Stored data:
= Beginning of Section =

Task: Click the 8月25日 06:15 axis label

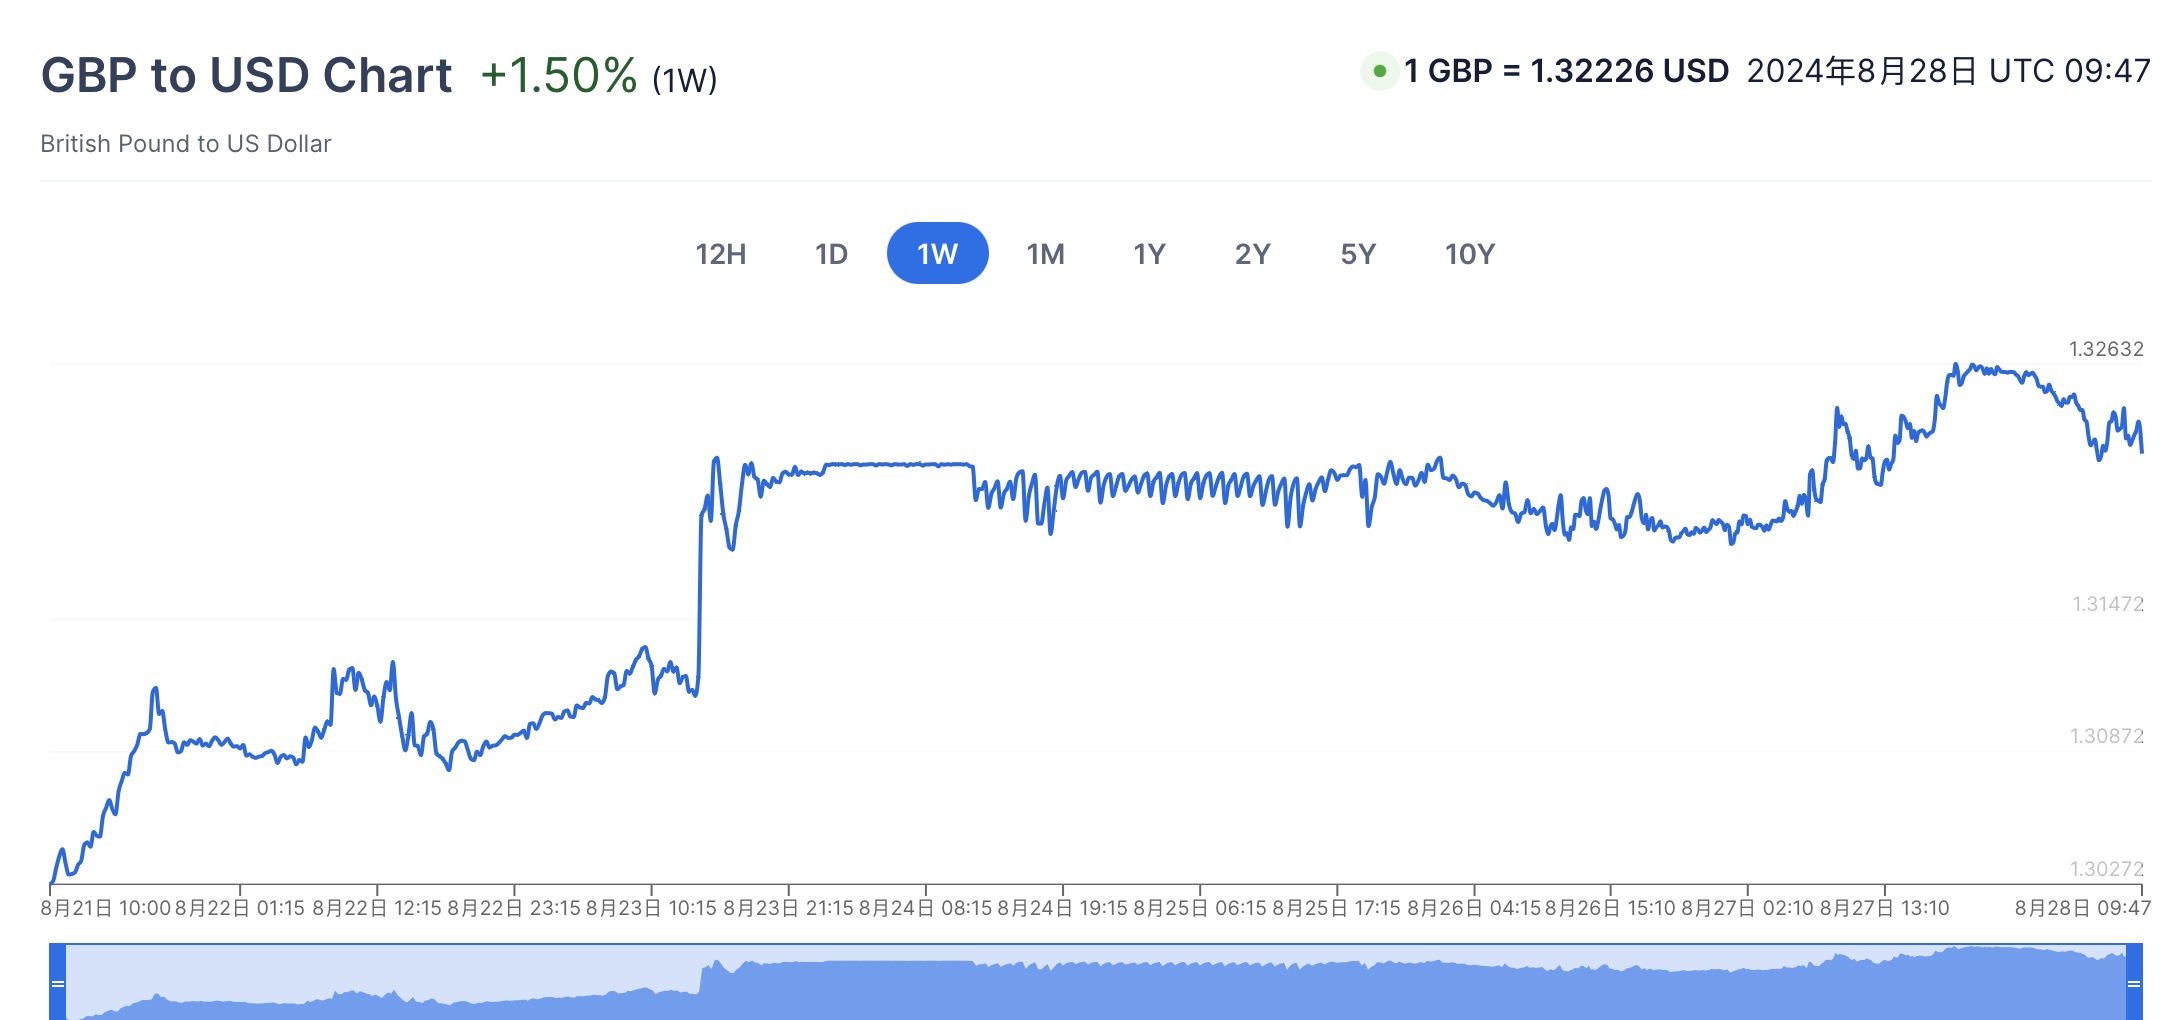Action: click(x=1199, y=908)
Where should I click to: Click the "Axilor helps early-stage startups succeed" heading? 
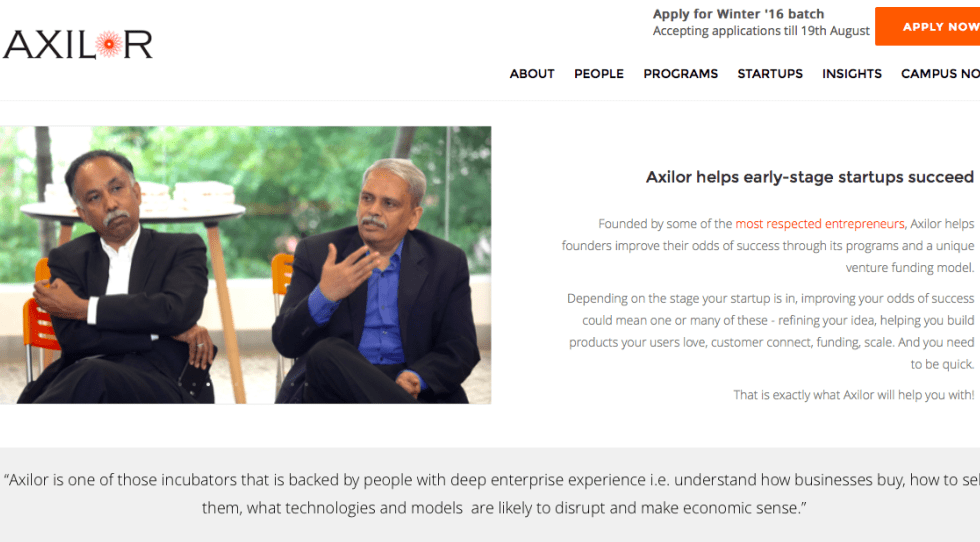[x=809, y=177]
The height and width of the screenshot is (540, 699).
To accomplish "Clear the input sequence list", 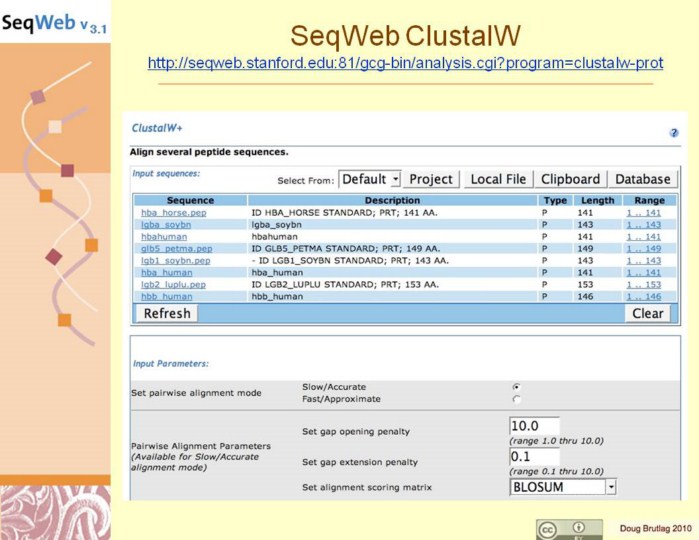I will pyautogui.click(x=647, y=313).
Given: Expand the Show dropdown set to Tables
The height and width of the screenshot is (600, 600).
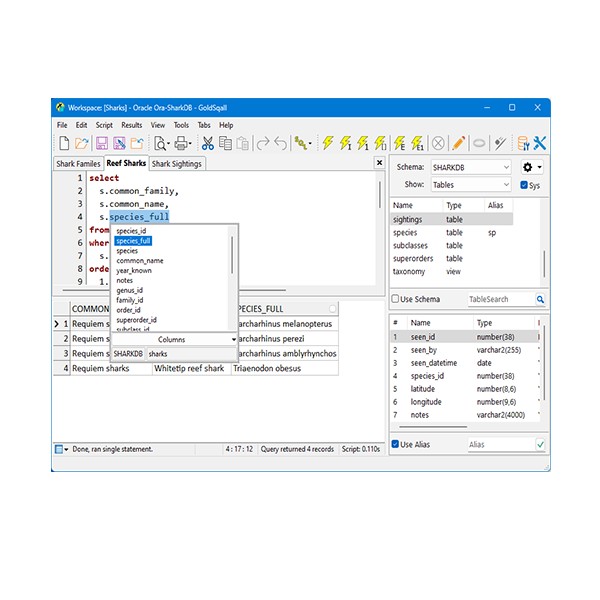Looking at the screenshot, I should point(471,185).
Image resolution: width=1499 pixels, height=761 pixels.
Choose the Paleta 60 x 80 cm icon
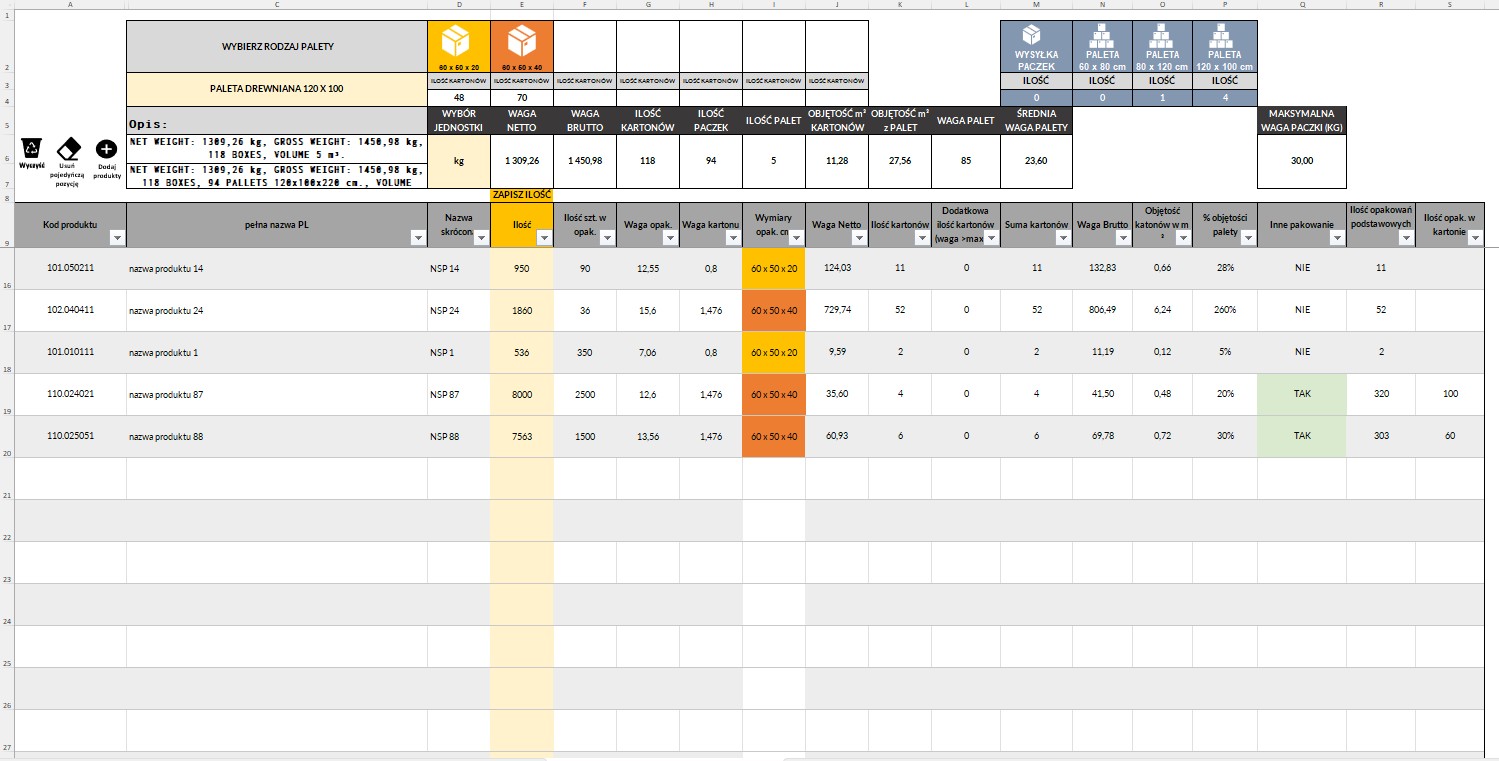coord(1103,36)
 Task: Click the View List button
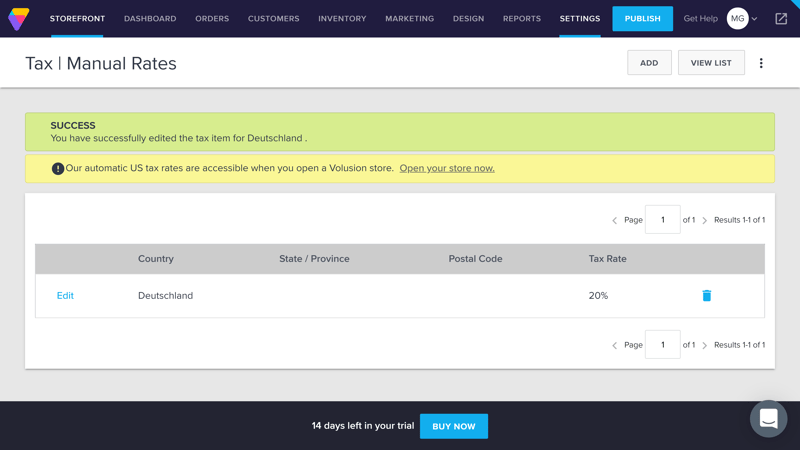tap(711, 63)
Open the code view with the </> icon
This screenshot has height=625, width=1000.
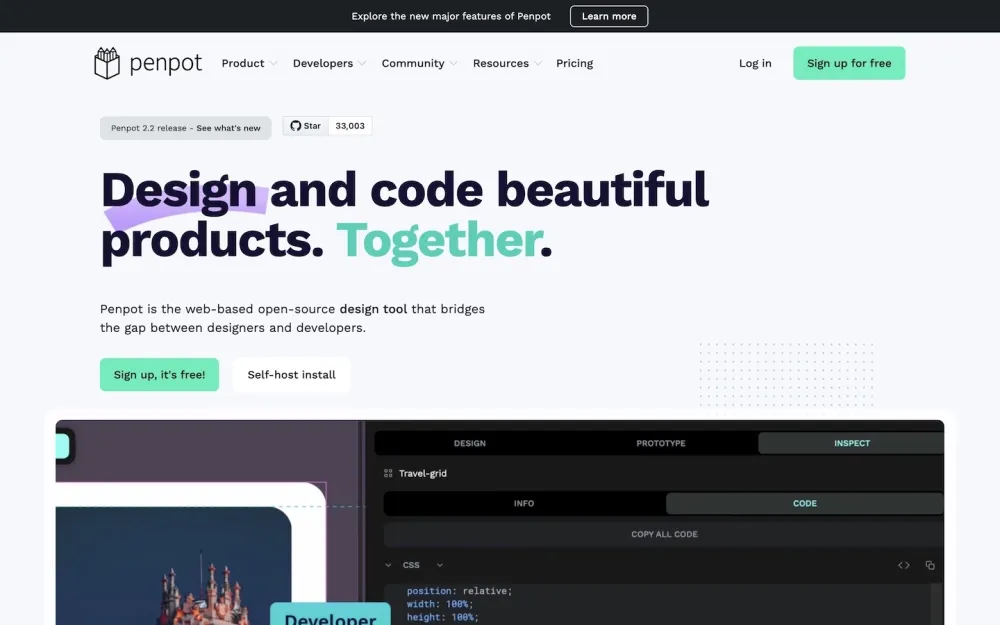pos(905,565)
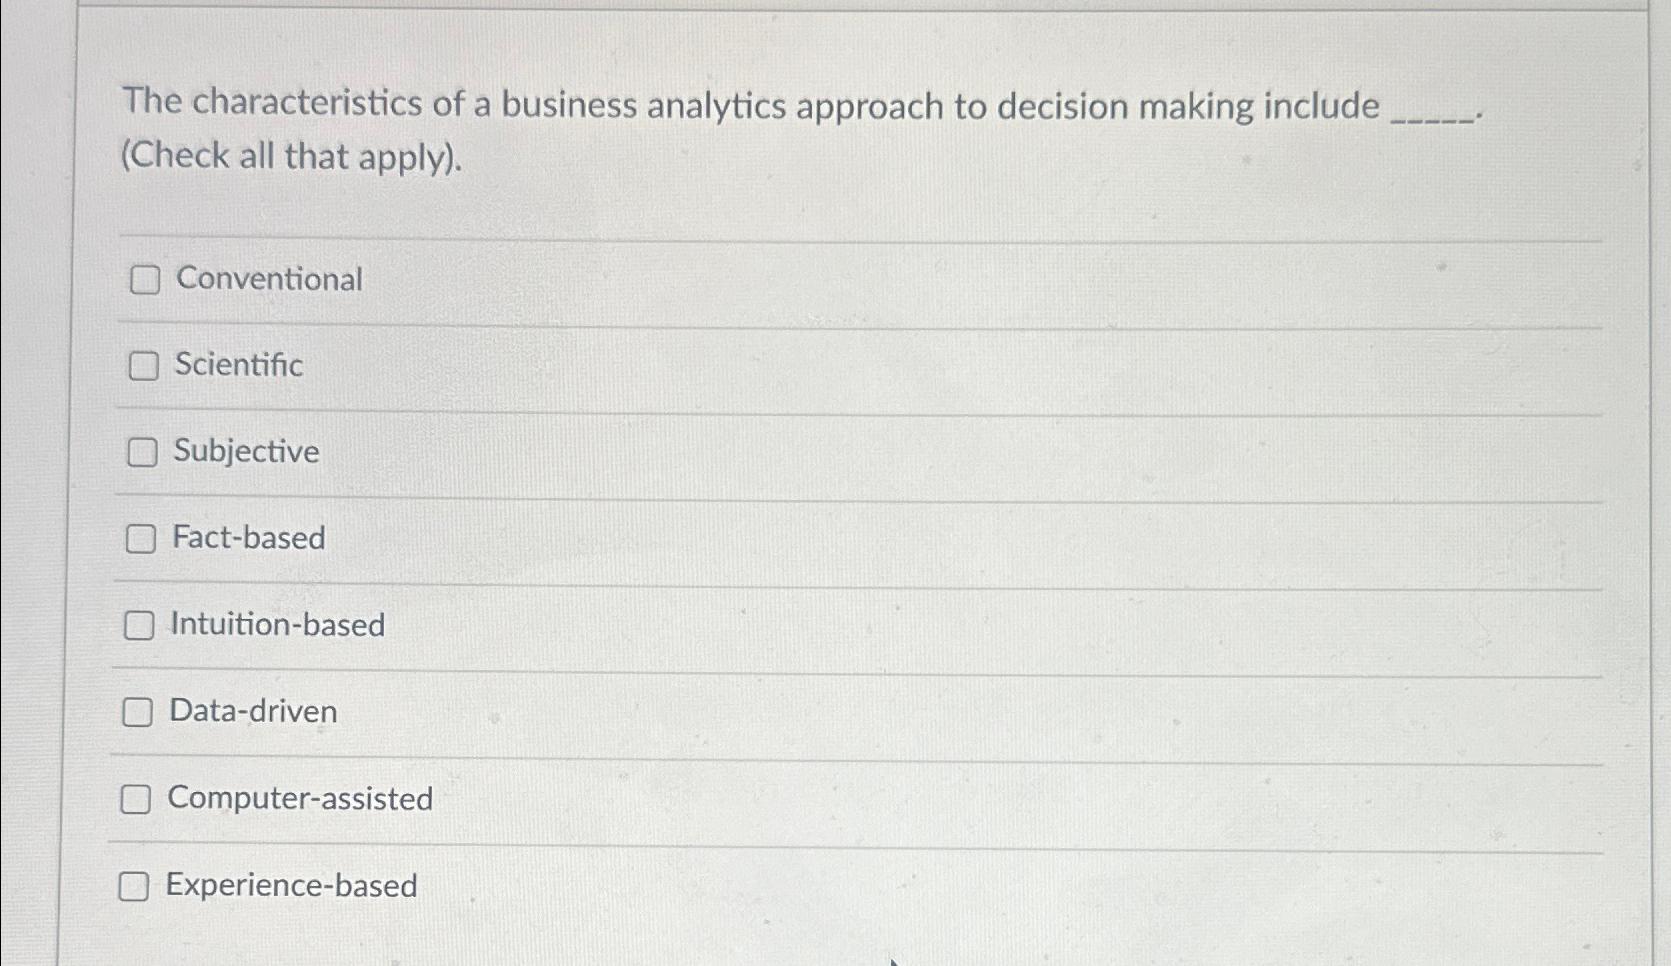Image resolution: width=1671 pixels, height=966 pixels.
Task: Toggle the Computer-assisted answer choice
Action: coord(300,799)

= End of Section =

## WORK INSTRUCTIONS
Please transcribe exactly the lines from the one containing "Given: Expand the Show dropdown set to Tables" through the last line of the records above, both included, and leave out every picture.

## EXERCISE RESULT
Given: Expand the Show dropdown set to Tables
The height and width of the screenshot is (600, 600).
Looking at the screenshot, I should point(471,185).
Image resolution: width=1499 pixels, height=761 pixels.
Choose the Paleta 60 x 80 cm icon
coord(1103,36)
 Task: Click the View List button
tap(711, 63)
Open the code view with the </> icon
This screenshot has height=625, width=1000.
pos(905,565)
Image resolution: width=1671 pixels, height=966 pixels.
Task: Toggle the Computer-assisted answer choice
Action: coord(300,799)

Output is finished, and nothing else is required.